So we talk about how Skype uses the artificial intelligence and deep learning to build the new
language -- I do have a video, so if I have time, I'm going to show you some of the video, how
this technology works. Now, we also have this speech understanding task, which is used, so
recognition is not the whole story. You have to understand that for Siri to be able to talk to you
and for Cortana to be able to talk, Google Now. They all used the technology called the speech
understanding, but now, so this is one of the very popular models. This is a little bit different
than a deep neural network. It has a recurrent characteristic, so the time becomes the layer in this
type of architecture, and it's very useful for any time series problems, like speech translation,
understanding and also for something like time series analysis. I read some papers that people
are using this model to do stock market prediction, but I haven't seen, but even if they use that
successfully, I don't think they're going to publish anything. Otherwise, they are going to -because it's kind of competitive.
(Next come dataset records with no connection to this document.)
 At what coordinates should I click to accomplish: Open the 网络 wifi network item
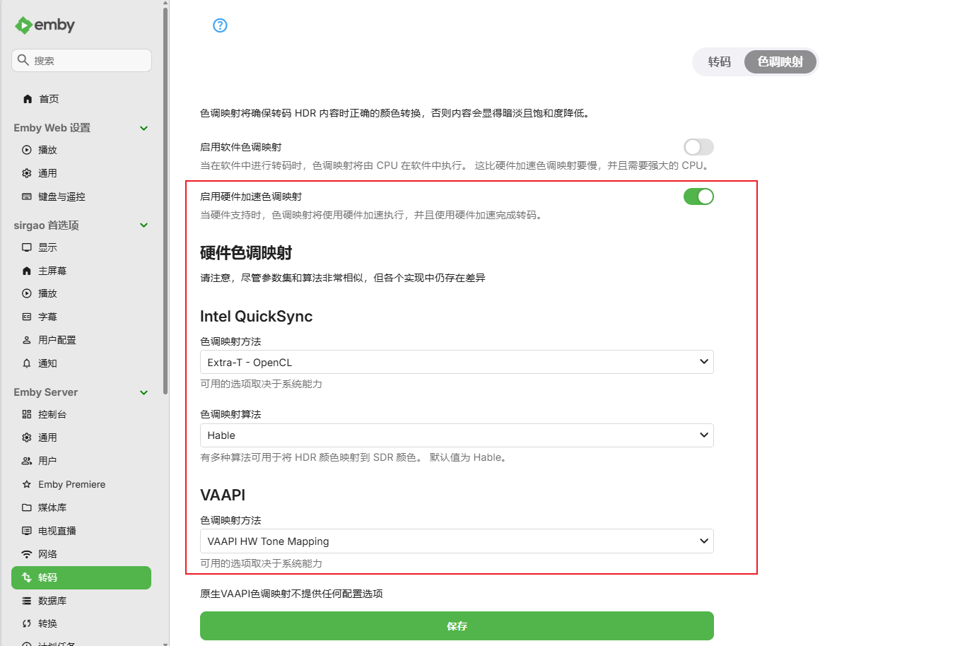(x=27, y=554)
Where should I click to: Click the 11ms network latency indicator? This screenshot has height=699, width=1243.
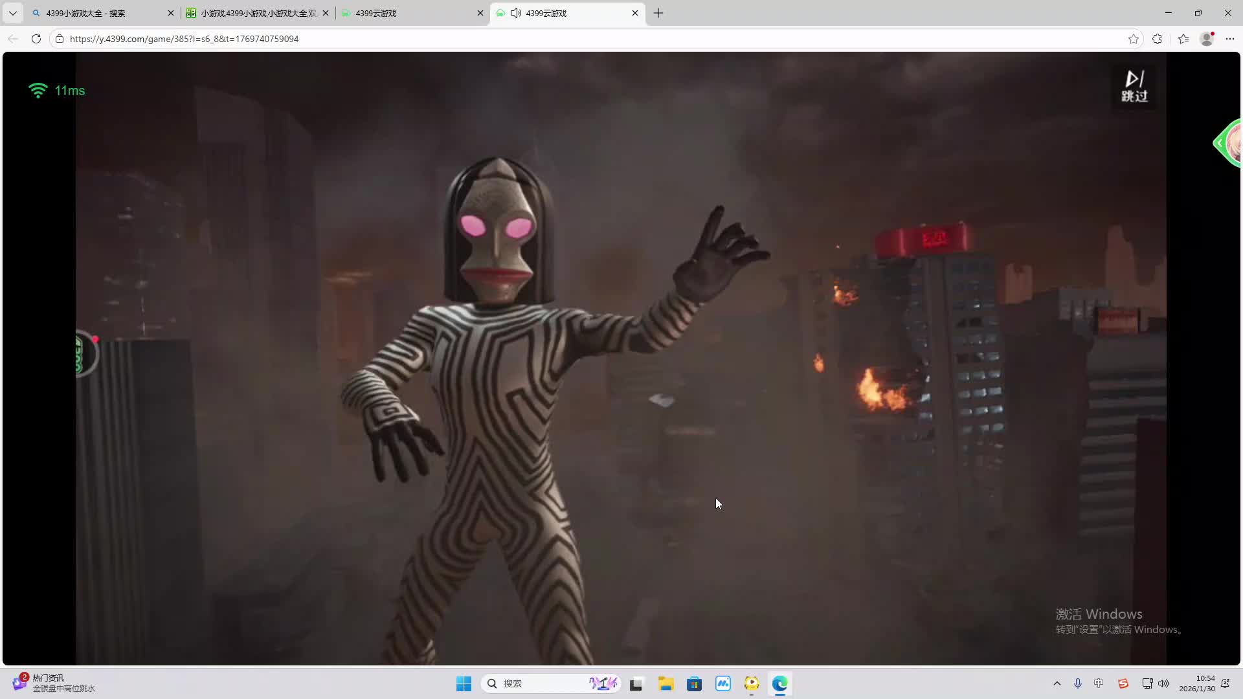coord(57,91)
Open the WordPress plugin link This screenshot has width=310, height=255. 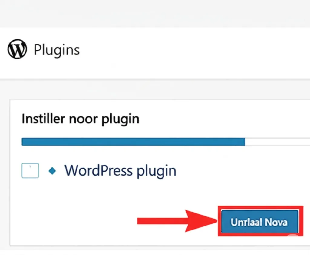[120, 171]
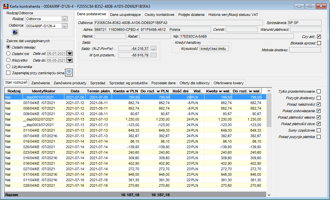
Task: Open the Osoby kontaktowe tab
Action: (x=160, y=15)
But recognition is not competitive. Everybody can get a
[indiscernible], so they have to be recurrent, so we wrote some papers on this. So the next topic
I'm going to do very quick. There are so many projects I want to do, so I'm going to selectively
go through some of those. So the next -- this is a big subject called the deep image recognition at
Microsoft, and Microsoft is a latecomer for this area. So I have some very interesting stories to
tell you how this whole thing started. So in the fall of 2012, the same thing for image
recognition. It's very similar to speech, except the history is a bit shorter, and also, it's not
government that sponsors the competition, but Stanford University actually sponsored that. They
don't sponsor it. They create the database to evaluate people's different teams of competition.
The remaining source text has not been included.